以前この連載で説明した、民営化された高速道路会社のトップ人事を巡る関係者の暗躍の全貌が、霞ヶ関や永田町などからの情報や噂を総合してようやく明確になりました。そこで、今回はその全貌を暴露したいと思います。

道路利権の復活に動く
政官財のトライアングル

 民営化された高速道路会社のトップ人事を巡る仕掛けは、4月中旬の新聞記事から始まりました。民営化された高速道路会社の役員数が道路公団のときよりも大幅に増え、経営陣の給与総額も増えているという趣旨の記事です。

 しかし実際は、2年前に社長に任命された民間出身の現トップは総じて、会社全体としての総人件費は減少させ、役所からの天下りを厚遇することもしない、と民間では当たり前の経営を行ってそれなりの成果を出していました。

 それでは、なぜこうした新聞記事が出たのでしょうか。道路予算の復活を見越して、政官財のトライアングルで道路利権構造を復活させようという思惑が動いているからです。

 ここでの“政”は国交省副大臣です。この副大臣は2009年の政権交代後に、“民主党(の方)を向かないヤツには予算を回さない”と公言したこともあるのですが、2年前の高速道路会社の人事を決めた前原元国交大臣への私怨も混じって、道路利権の獲得に走っているようです。
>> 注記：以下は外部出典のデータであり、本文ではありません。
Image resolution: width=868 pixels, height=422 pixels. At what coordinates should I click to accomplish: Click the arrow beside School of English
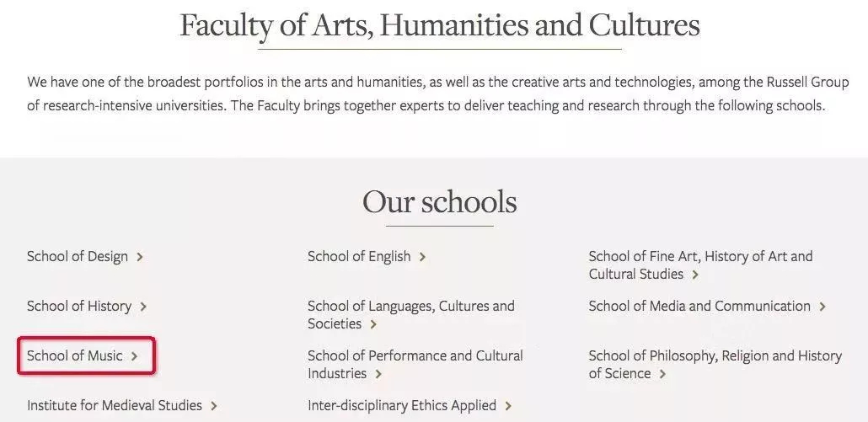[422, 257]
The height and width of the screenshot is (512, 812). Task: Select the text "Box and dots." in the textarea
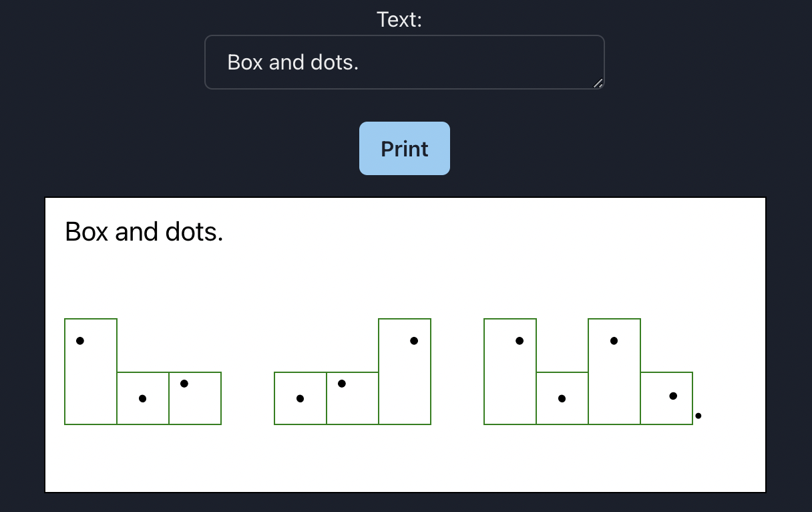(294, 62)
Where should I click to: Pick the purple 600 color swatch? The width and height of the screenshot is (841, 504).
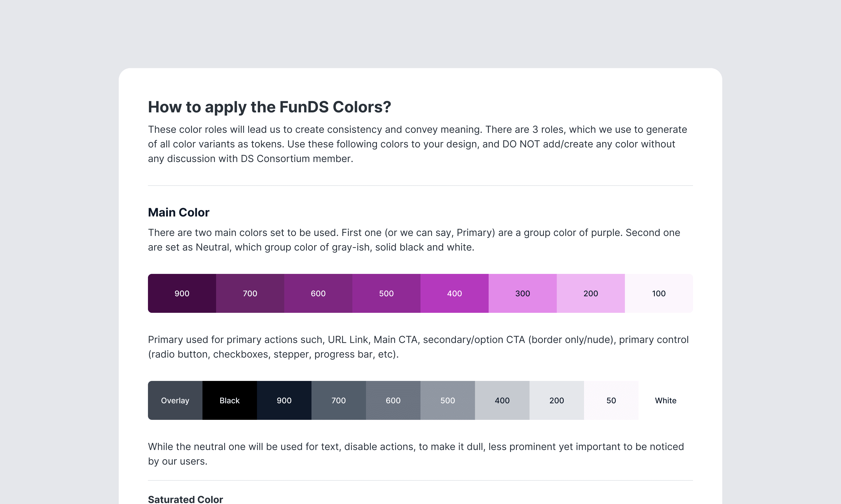tap(318, 293)
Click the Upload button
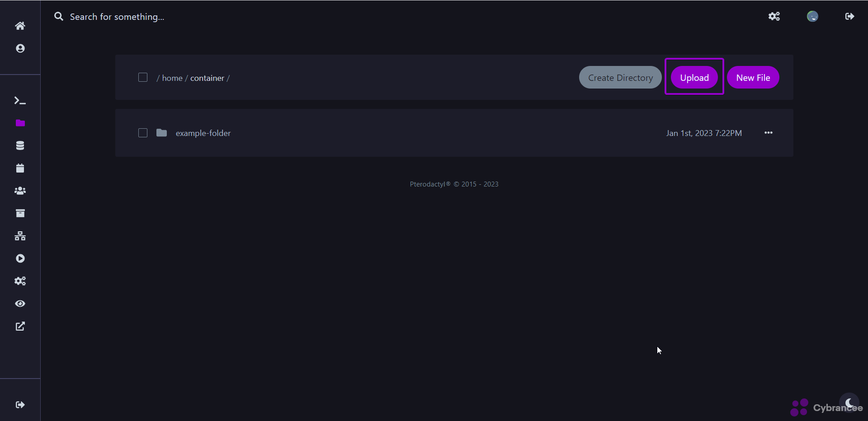The width and height of the screenshot is (868, 421). [x=694, y=78]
 “官”は国交省道路局の官僚です。天下りを増やし、そして天下りした人がかつてのように厚遇される構造を復活させようという、要は官の側の道路利権の復活を目指しているのでしょう。件の4月中旬の新聞記事も、国交省道路局の幹部(個人名も特定済み)がリークしていますが、自分たちに都合の良いトップ人事を支持する世論形成を狙っていたのは明らかです。